More accurately, GNOME Shell doesn't provide "window decorations" to Wayland windows at all. The window in its entirety has to be drawn and managed by the program itself, and this includes defining "edges" and cursor feedback, the same way an app would change cursors when hovering over a text field or hyperlink.
Most programs either use libdecor or rely on their UI toolkit (such as GTK or Qt, or e.g. Chrome has its own thing) to do the job – for example, the edges and even shadows of a GTK4 window are defined as part of the overall GTK4 styling.
Mpv naturally doesn't want to use either of the above.
Is this a known limitation of GNOME Shell under Wayland?

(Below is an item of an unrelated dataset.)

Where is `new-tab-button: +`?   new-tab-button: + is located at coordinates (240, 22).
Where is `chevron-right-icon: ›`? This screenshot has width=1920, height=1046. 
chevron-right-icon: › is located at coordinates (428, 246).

Yes. It's widely known that while various other Wayland compositors implement a protocol to request "server-side window decorations" (which was the default mode in X11), GNOME doesn't do that and insists that Wayland apps draw their own, e.g. via libdecor.
However, this was originally part of Wayland design – all apps were expected to handle window decorations by themselves. Over time, other compositors decided to add back an option for X11-style server-side decorations, while GNOME stuck to their original plan.
So it's more precisely a limitation by design, not a known bug or such.
Are there any workarounds to get cursor feedback near mpv window edges?
Use Alt+drag or Super+drag to move and resize the window. (I think the default is Alt but I always change it to Super (the Windows key); you can set this in gnome-tweaks.)
When you Alt+right-click drag to resize the window, the mouse merely needs to be in the same quadrant and not necessarily on the actual edge, so cursor feedback becomes unnecessary.
Use celluloid (aka gmpv), which is a GTK4 frontend around mpv and accordingly has "proper" GTK-styled window borders. (And also playback controls which don't shrink to microscopic size like in mpv.)
(If you're not using mpv-specific features, then GStreamer-based GTK4 video players such as clapper or showtime might be acceptable.)